GOL’s 20% interest rate attracts investors, cuts money for businesses to borrow and depositors to withdraw – Global News Network
THEPress release from the Iberian People’s Party
The Liberian People’s Party calls on Liberian lawmakers and stakeholders to encourage President George Weah to end the practice of cutting cash held by commercial banks, which will suffocate the economy. The Central Bank of Liberia (CBL), instead of instituting measures to increase the liquidity reserves of commercial banks, offers attractive interest rates to commercial banks (CBs) to lend money to the government.
Subsequently, CB, with limited liquidity, will not be able to lend adequate loans to businesses and clients will not withdraw part of their deposits. And, rightly so, disillusioned depositors have complained and will continue to complain.
Previous and current administrations, commenting on the cash crunch, said the following: (1) Former President Ellen Johnson Sirleaf, in September 2016, said world prices were affecting Liberia’s cash position; (2) in 2017, former CBL Governor Mr. Milton Weeks said Liberia’s cash position was weak as outgoing remittances were greater than inward remittances; and (3) in 2018 House of Representatives Speaker Mr. Bhofa Chambers said CB coffers were empty because some elites were accumulating money etc. to undermine the Weah administration.
Once again soliciting liquidity from investors, the CBL offers 20% as a monetary rate. Unfortunately, the offer will not only reduce liquidity held in commercial banks, but it will undermine Liberia’s stability. Businesses, the engine of economic growth, will not borrow enough liquidity to grow; (2) borrowing money from banks will not be necessary since the government had already saved USD 44 million in 2020/21, 2021/22 and 2022/23 respectively through reduced spending on “the use of goods and services ; and (3) providing additional liquidity to authorities that have not recognized the proceeds from the previous sale of promissory notes may not encourage them to practice good record keeping.

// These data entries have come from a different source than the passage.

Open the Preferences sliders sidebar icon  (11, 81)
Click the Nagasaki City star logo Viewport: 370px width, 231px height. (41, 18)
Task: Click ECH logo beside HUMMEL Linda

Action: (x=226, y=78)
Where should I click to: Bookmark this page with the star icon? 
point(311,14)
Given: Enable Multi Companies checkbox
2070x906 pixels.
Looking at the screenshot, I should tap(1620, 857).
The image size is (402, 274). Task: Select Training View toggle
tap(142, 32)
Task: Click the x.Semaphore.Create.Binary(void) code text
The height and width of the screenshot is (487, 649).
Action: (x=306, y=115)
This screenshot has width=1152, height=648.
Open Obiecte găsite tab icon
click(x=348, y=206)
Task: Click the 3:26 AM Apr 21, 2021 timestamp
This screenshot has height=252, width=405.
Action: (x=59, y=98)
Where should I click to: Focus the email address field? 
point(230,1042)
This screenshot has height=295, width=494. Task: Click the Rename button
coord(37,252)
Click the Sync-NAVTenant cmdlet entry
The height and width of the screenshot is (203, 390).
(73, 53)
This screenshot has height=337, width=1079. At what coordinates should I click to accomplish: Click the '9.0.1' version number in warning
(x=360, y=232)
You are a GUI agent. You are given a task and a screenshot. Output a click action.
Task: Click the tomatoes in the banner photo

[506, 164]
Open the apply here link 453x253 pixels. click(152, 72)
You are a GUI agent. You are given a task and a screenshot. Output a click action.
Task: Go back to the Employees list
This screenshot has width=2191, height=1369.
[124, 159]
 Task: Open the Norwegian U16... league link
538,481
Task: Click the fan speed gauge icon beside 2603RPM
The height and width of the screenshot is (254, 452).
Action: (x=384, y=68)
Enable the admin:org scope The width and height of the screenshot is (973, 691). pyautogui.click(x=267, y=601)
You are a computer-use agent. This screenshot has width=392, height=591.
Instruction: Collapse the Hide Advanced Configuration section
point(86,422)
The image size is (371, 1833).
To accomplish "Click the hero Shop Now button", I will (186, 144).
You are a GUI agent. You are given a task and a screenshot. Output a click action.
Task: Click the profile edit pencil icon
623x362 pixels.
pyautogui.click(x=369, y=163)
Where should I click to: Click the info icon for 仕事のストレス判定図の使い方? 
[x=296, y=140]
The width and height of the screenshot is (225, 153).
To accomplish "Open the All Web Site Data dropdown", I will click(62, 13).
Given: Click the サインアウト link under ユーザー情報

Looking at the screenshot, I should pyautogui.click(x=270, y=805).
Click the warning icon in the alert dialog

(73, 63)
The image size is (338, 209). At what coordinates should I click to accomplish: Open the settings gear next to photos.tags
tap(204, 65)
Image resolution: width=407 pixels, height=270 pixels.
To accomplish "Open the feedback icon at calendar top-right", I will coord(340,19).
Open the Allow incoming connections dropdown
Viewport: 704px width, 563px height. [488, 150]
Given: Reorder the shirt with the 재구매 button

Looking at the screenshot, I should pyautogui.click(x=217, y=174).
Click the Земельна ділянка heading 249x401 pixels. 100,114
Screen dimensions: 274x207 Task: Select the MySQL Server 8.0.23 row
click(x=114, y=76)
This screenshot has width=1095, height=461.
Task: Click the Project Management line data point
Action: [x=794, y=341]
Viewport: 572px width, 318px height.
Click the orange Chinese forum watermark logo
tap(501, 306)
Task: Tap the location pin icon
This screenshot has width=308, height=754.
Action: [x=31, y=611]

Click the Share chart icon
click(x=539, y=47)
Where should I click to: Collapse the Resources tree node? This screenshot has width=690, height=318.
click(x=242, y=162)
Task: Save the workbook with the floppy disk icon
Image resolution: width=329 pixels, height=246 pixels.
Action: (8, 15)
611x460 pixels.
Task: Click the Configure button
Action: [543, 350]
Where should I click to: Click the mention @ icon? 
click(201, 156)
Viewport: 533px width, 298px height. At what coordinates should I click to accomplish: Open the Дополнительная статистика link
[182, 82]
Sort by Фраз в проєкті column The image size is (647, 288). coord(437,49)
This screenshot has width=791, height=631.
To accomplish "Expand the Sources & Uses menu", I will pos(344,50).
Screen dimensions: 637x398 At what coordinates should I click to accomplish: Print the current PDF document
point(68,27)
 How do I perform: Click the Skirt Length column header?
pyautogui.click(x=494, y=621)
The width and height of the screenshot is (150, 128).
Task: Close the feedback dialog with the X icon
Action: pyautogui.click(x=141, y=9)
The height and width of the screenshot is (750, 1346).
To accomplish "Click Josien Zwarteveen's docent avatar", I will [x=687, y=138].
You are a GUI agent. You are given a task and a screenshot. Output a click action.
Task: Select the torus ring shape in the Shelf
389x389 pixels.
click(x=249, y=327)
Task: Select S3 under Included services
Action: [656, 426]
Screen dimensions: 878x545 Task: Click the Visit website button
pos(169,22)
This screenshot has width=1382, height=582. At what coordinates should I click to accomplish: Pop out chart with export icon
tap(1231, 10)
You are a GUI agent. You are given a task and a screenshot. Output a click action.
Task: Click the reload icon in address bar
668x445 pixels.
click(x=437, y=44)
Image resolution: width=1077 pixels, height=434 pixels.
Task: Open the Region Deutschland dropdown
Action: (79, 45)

In short, if a country depends on business expansion to thrive, then the government, whose total revenue ($ 523 million) represents about 50% of Liberia’s real gross national product, should not cut public spending. and at the same time reduce the liquidity deposited in commercial banks.
How and why do commercial bank executives choose government promissory notes and reject corporate and personal promissory notes? It’s easy to understand. Remember that commercial banks (i.e. like any investor) not only look for higher interest rates (i.e. higher income), but also look for terms of favorable payment. In addition, lenders can use government promissory notes as collateral for other financial arrangements.
Government officials know that profit-seeking investors will buy promissory notes that offer attractive interest rates. Therefore, in 2019, the government offered to pay 30% interest on its promissory notes. It was reduced to 25% in 2020, and it is now 20% in 2021. On the other hand, in 2018, companies paid 12.4% interest to commercial banks, and the interest rate remained unchanged in 2019 and 2020. In addition, the government offered to repay its debts in “… a period of 2 weeks, 1 month, 3 months, 6 months and 12 months. (Webster defines tenor as “the time until a loan is due.”
The statements below are taken from page 43 of CBL’s 2020 Annual Report.
“Transactions on the financial markets have been characterized by the issuance of CBL bonds. During the first quarter of the year, the Bank offered L $ 7.0 billion at different maturities (2 weeks, 1 month, 3 months, 6 months and 12 months) with an effective annual return of 30.0% . However, during the second quarter of the year, the Council, at its meeting, reduced the interest rate by 500 basis points to 25.0% in line with the inflation projection for the second quarter of 2020. … ”
The local Liberian newspaper, “the Analyst,” said that “… following its quarterly meeting on 18e and 20e from August 2021, the Board of Governors of CBL lowered the key rate to 20%. The reduction could indicate that CBL is aware that reducing commercial banks’ liquidity reserves is not good for the economy. However, since the CBL’s interest rate is 7.6% (i.e. 30% minus 12.4%) higher than the interest rate offered by companies, commercial banks will continue to buy government promissory notes. Page 42 of CBL’s 2020 Annual Report shows that the average interest rates for loans were 12.4%.
Is it a prudent decision to reduce the purchase of goods and services by $ 44 million and at the same time reduce the liquidity held by commercial banks? The Liberian People’s Party does not believe that cutting spending and taking money out of commercial banks is good for the country.
Therefore, LPP calls on stakeholders to advise President Weah’s administration to inject money into the economy, thereby enabling employers (newspapers, local traders, farmers, etc.) to purchase goods and services such as paying employees. Let us remember that a hungry population is an angry population.